For that you might do as below:

[HttpGet("{id}")]
public IActionResult Detail(int id)
{
 var ret = xxx.GetById(id);
 if (ret == null) return HttpNotFound($"id {id} does not exist");
 return new HttpStatusCodeResult(ret);
}

Any Impact?:
A missing helper in controller to return an object

Fixed?
Yes, It has been added as a feature for beta 7 and now you can directly return Ok(ret);

3. IMvcBuilder overloads for localization and XML formatters:

Scenario:
If you have used previous beta for MVC 6 you might know that there’s now a configuration experience where you can start with a minimal MVC pipeline and add features to get a customized framework.

public void ConfigureServices(IServiceCollection services)
{
 services
 .AddMvcCore()
 .AddAuthorization()
 .AddJsonFormatters(j => j.Formatting = Formatting.Indented);
}

Here AddMvcCore returns a separate interface IMvcBuilder.

Any Impact?:
Now suppose you want to add EntityFramework then you would write something as below:

public void ConfigureServices(IServiceCollection services)
{
 services
 .AddMvcCore()
 .AddAuthorization()
 .AddJsonFormatters(j => j.Formatting = Formatting.Indented)
 .AddEntityFramework(); // <-- This won't work because we're dealing with `IMvcBuilder` here
}

Fixed?
Both the AddMvc(…) and AddMvcCore(…) extension methods now return a builder API, which can be chained to additional setup methods.
So now above scenario works!

4. Razor attribute behavior to not special case boolean values:

Scenario:

Today if a user writes:

@{
  var isActive = true;
}

<input type="button" onclick="doSomething(@isActive);" />

Any Impact?:
It generates:

<input type="button" onclick="doSomething(onclick);" />.

If isActive is false it removes the content entirely.

Fixed?
In beta 7 Razor boolean and null attribute special case handled correctly.
So in above case If isActive is false it would give:

<input type="button" >

5. Returning ViewComponents from controller actions:

First of all What is view components?

Partial views in MVC has one limitation, which is that they doesn’t have a controller for them.

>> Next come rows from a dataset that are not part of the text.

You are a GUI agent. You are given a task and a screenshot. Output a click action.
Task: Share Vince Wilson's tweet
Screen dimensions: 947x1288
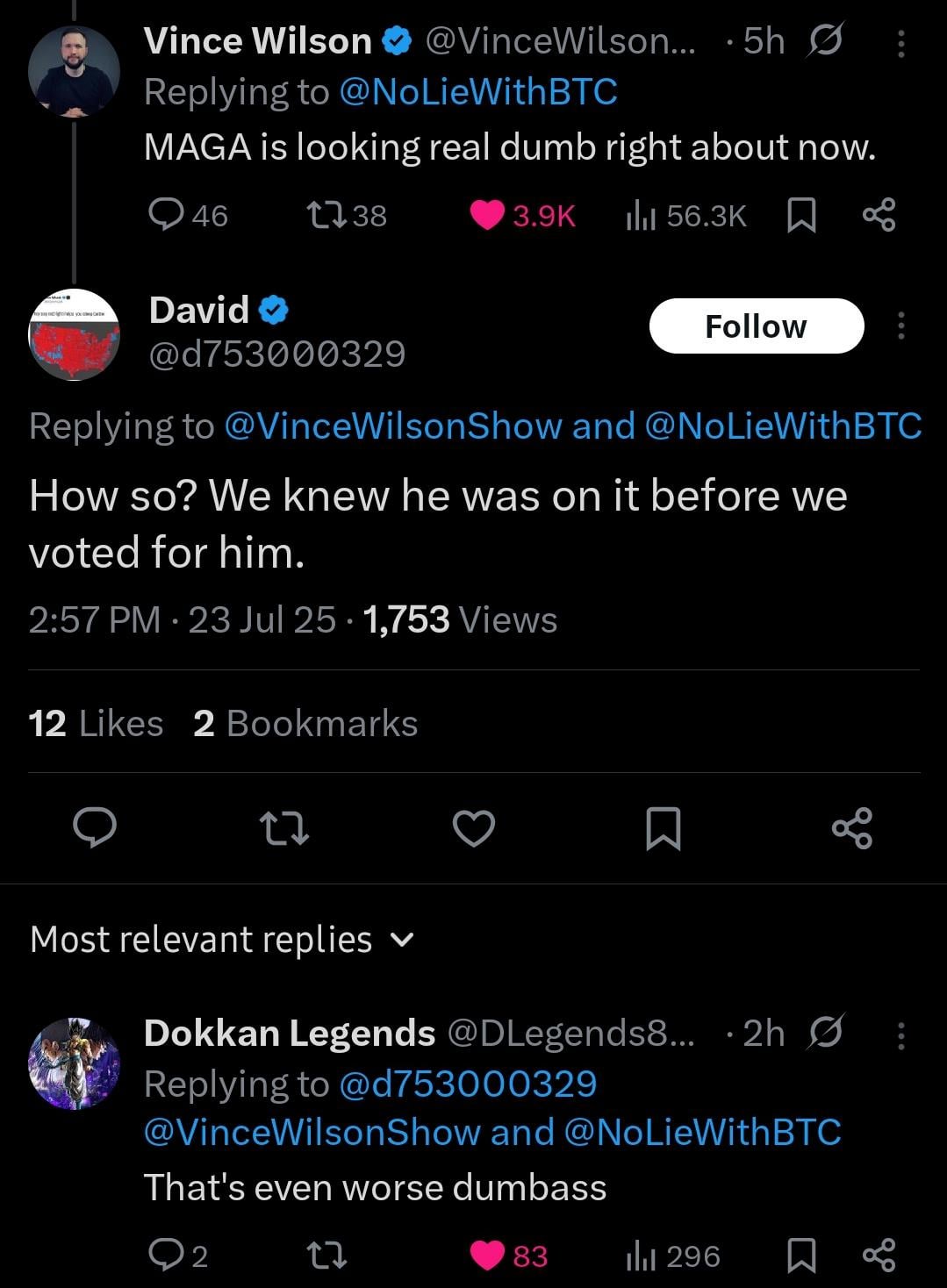879,216
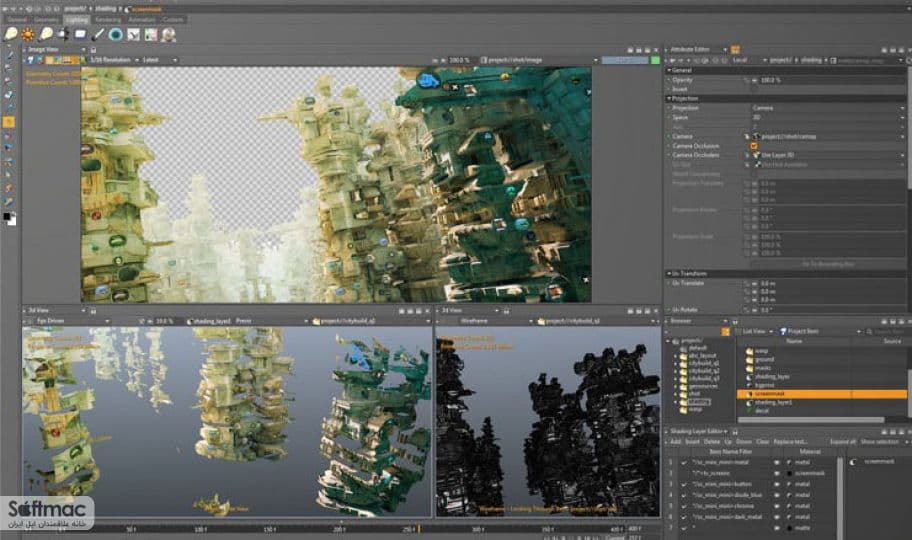Toggle visibility of the screenmask shading rule
The height and width of the screenshot is (540, 912).
(x=776, y=474)
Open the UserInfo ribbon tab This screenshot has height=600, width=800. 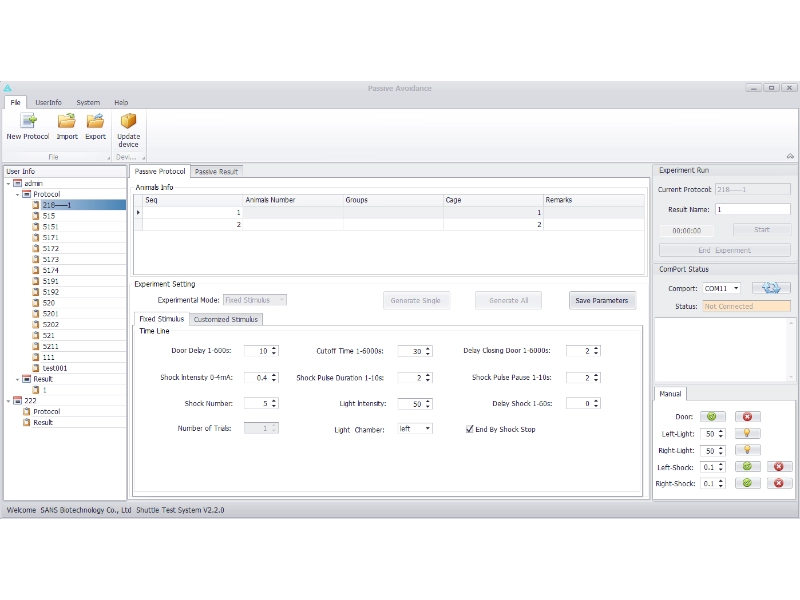[48, 102]
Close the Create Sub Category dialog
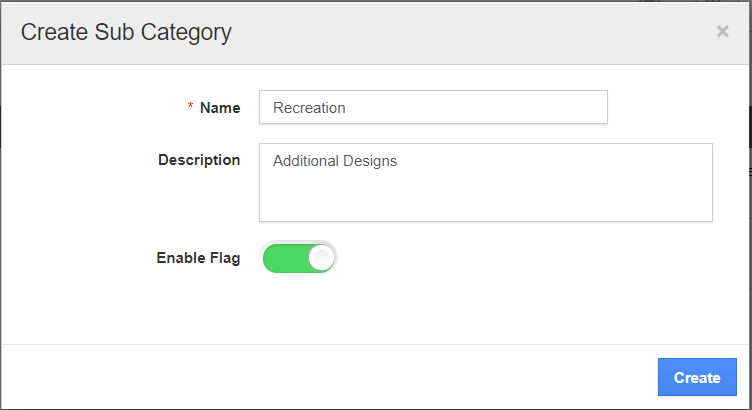The width and height of the screenshot is (752, 410). coord(722,32)
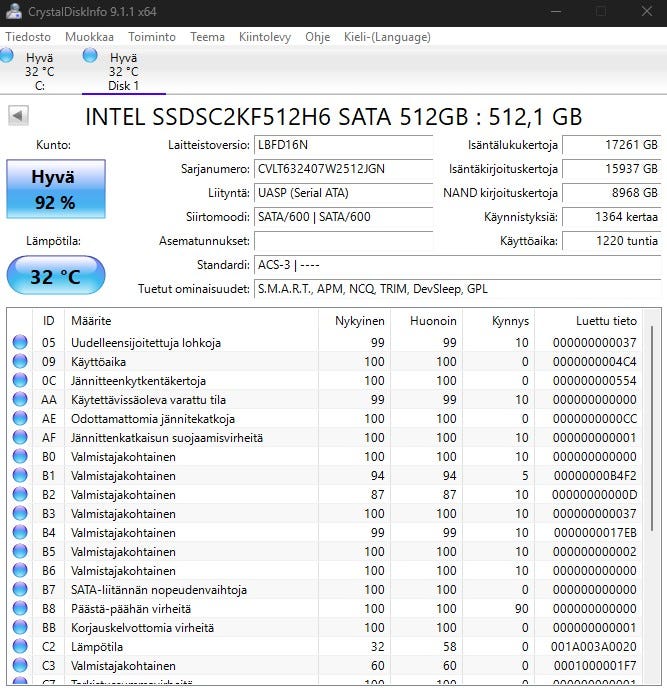This screenshot has height=692, width=667.
Task: Click status orb for Päästä-päähän virheitä
Action: point(20,609)
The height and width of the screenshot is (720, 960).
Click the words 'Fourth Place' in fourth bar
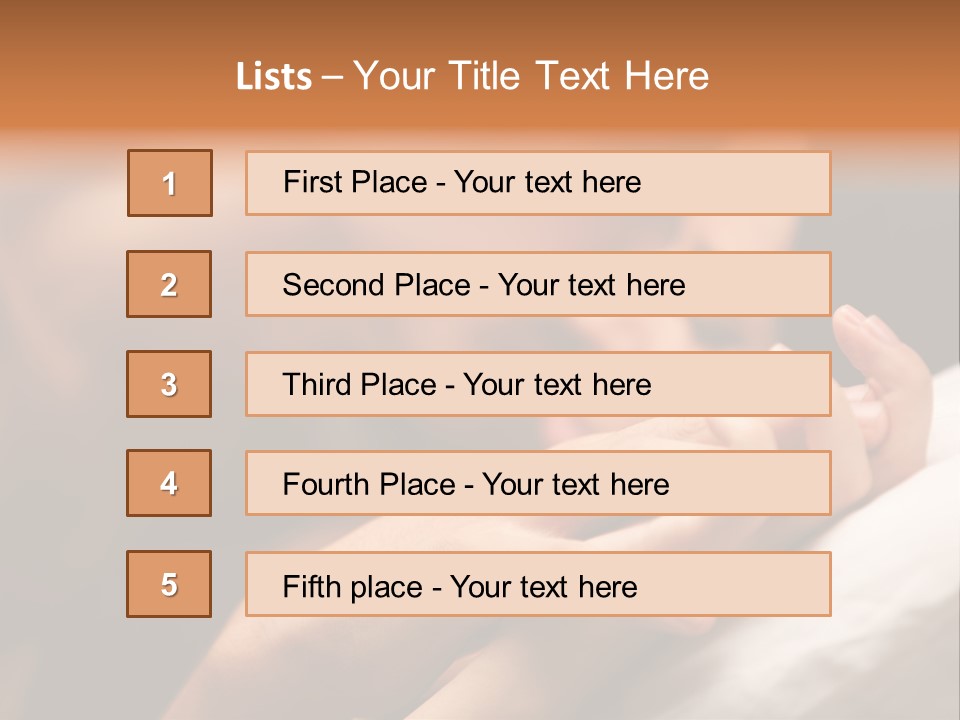(369, 484)
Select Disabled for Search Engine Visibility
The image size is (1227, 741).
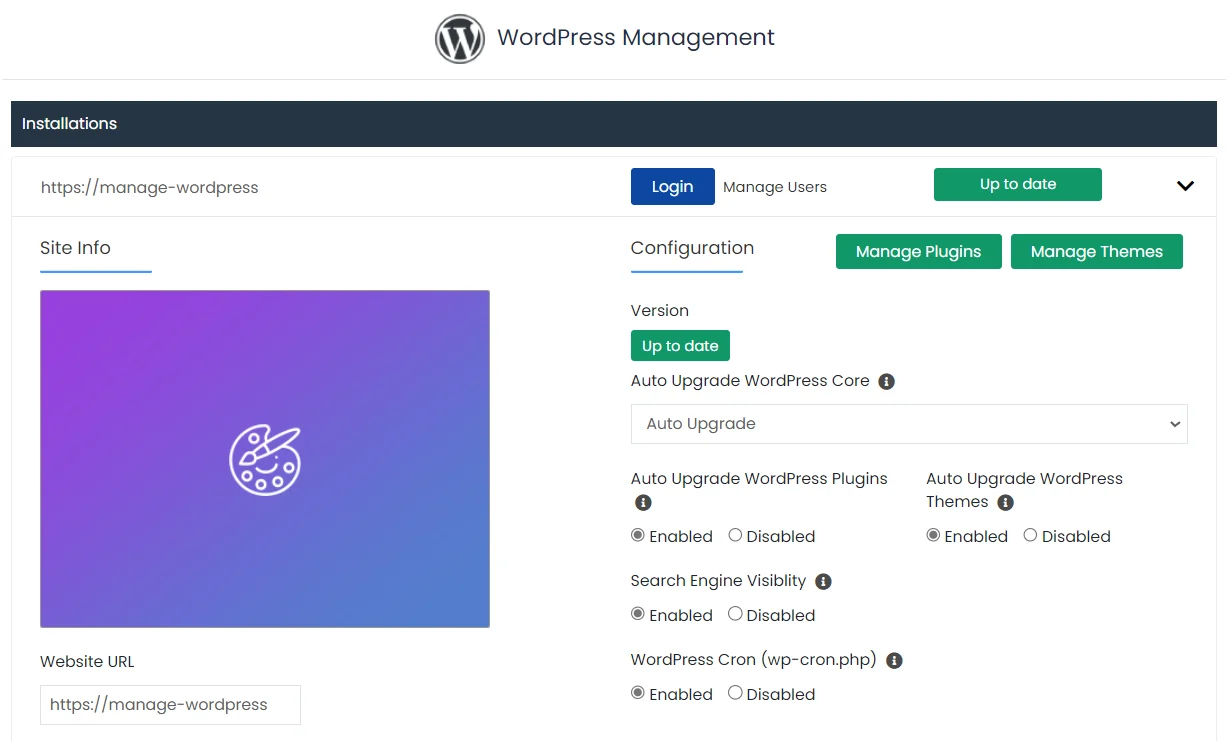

Not having controller makes it hard to have more complex logic associated with the view. View components changes that. Each view component consist of a view and a backing class, it’s not a controller but almost.

Scenario:
In order to render a ViewComponent from a controller, you have to create a view that simply has:

MyViewComponent.cshtml

So if you want to return this ViewComponent you have to return view instead of this Component as below:

public IActionResult MyViewComponent()
{
 return View("MyViewComponent");
}

Fixed?
Yes, in beta 7 they have added ViewComponentResult. So you can directly return ViewComponent.

6. Support for model binding dictionaries

Scenario:

Consider the model:

public class Foo
{
 public Dictionary<int, int> SomeDisctionary{ get; set; }
}

Any Impact?:
The name generated by Html.NameFor(v => v.Values[1]) is Values[1] however this expression does not get model bound.

Fixed?
Yes, in beta 7 they have added support for model binding dictionaries.

7. Added URL resolving TagHelper to replace Razor ~/ functionality

Scenario:

Classic Razor would resolve the value of any HTML attribute that started with ~/ as an application relative URL. This led to some invalid scenarios where users would provide attribute values such as ~/folder/file.txt and get inaccurate URL resolutions. In addition, this feature couldn’t be easily disabled.

Fixed:

Yes, .Net team decided to create the UrlResolutionTagHelper to take over ~/ resolution.
But for that you need to disable Url resolution as shown below:

@removeTagHelper "Microsoft.AspNet.Mvc.Razor.TagHelpers.UrlResolutionTagHelper, Microsoft.AspNet.Mvc.Razor"

Additionally there are some bugs fixed in this beta version.